Sure there are exceptions, but what about looking at the signal to noise ratio?

Having one candidate clearly not employable out of 20 from an engineering school/CS program is much better than interviewing 19 unemployable people from a bootcamp to finally get to the one that's actually a good hire.

I don’t think those are exceptions. The signal to noise ratio is about the same (at least in my admittedly anecdotal experience of being a hiring manager off and on since 2013 or so). Nobody is truly unemployable. Filtering through 19 candidates to get to the 1 who really shines is just part of the job. Filtering to just CS grads or whatever doesn’t change that.

I just need somebody who can do the job. New CS grads usually can’t - not without a ton of handholding. If I’m going to hire somebody and I’m going to have to provide a ton of guidance and mentoring up front, what difference does it make if I’m mentoring a CS grad or a self taught programmer?

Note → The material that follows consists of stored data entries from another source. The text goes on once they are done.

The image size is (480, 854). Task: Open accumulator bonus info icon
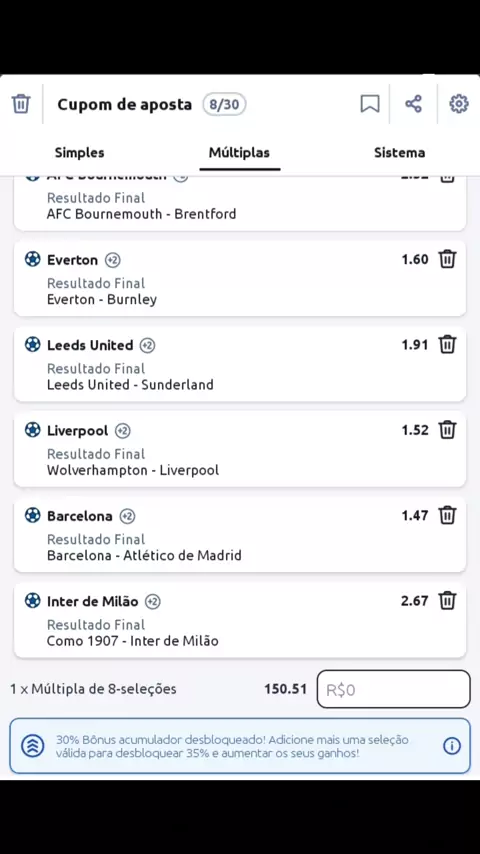(452, 746)
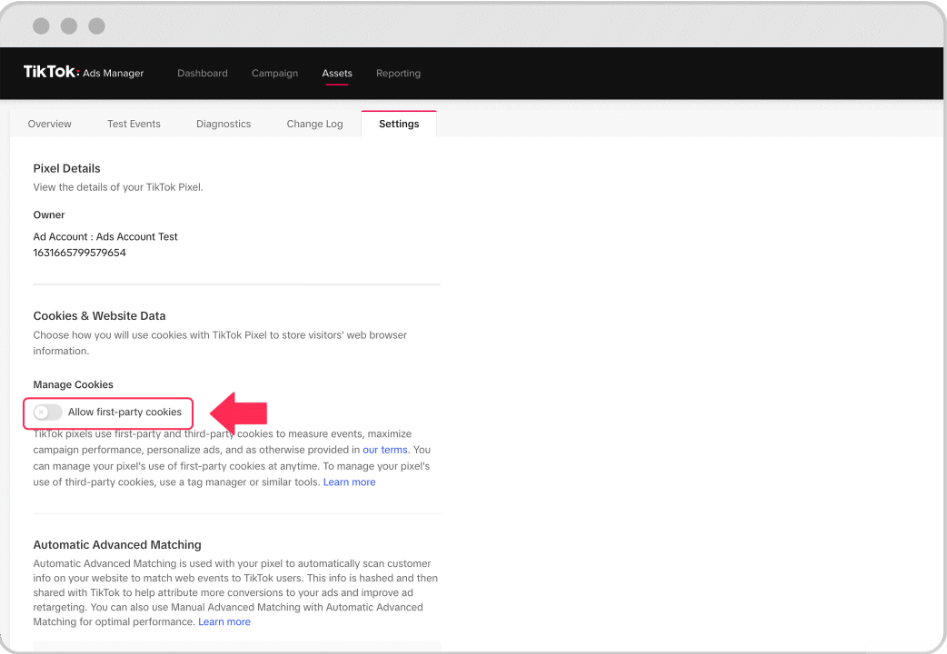Screen dimensions: 947x654
Task: Switch to the Test Events tab
Action: pos(134,124)
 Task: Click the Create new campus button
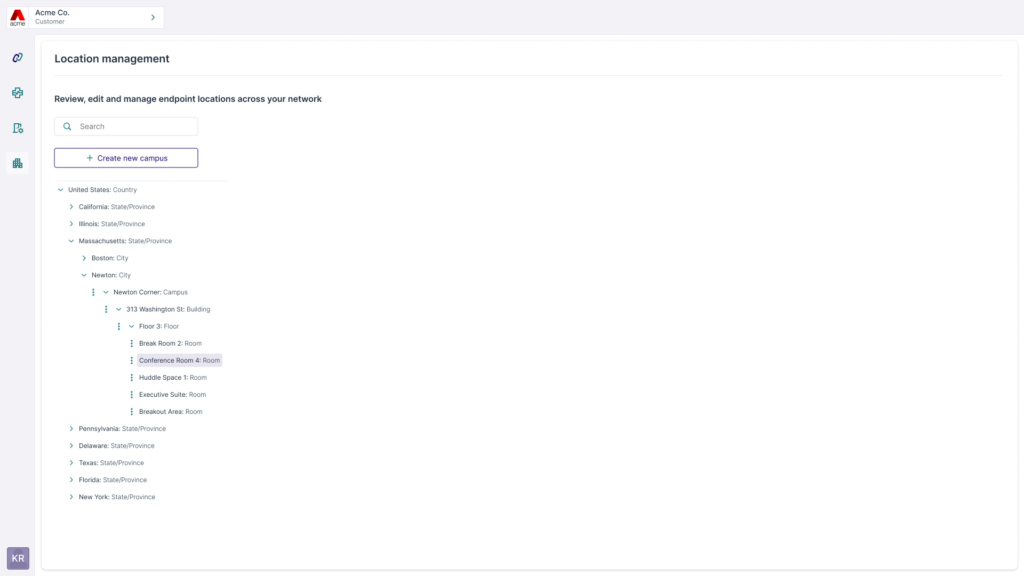(x=126, y=158)
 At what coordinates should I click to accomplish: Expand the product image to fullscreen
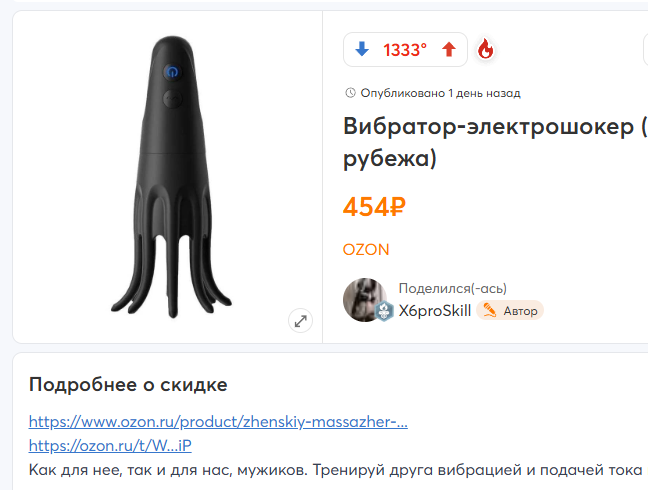(300, 321)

A caveat: CS theory is useful. Given a choice between two otherwise equal bootcamp grads, I’m probably going to pick the one that has some deeper understanding of CS foundations (or potentially even better, an enthusiastic interest in learning that material). I truly do not care about the credential though.

Curious what's the location/comp like for your hiring pipeline.

That goes against my observations, but perhaps we're not hiring from the same bracket.

One was a small tech company in Sacramento (hiring local or remote) at ~$80k for junior - $150k+ senior. One was a multinational corporation (not a tech company) paying $75k-$300k (junior - senior) for US based people. One was a different multinational corp (web agency) paying $50k-$130k (junior - senior; this was 2013 or so).

Idk. My conclusion is that hiring a software engineer is like hiring an artist: without a portfolio, the requisite skills are barely quantifiable and rely mostly on the word of the applicant. There’s really no way to determine the quality of an engineers work without actually seeing that work. Therefore, the most useful interview is to actually pay them to do something. I’ve had a lot of success with this approach and it eliminates the need to consider credentials at all.

For junior positions that's 2-3x lower than what I'm talking about. Especially that close to the Bay.

Different hiring pipelines. I suppose the pool of CS grads has already been thinned.

not a HR, but i'd much rather prefer a candidate with 5 years of experience and no degree to someone with a 5 year degree and no experience
One of those people is entry level and the other is at least mid level. Certainly it would depend on what kind of a position you're trying to fill and how much you can afford.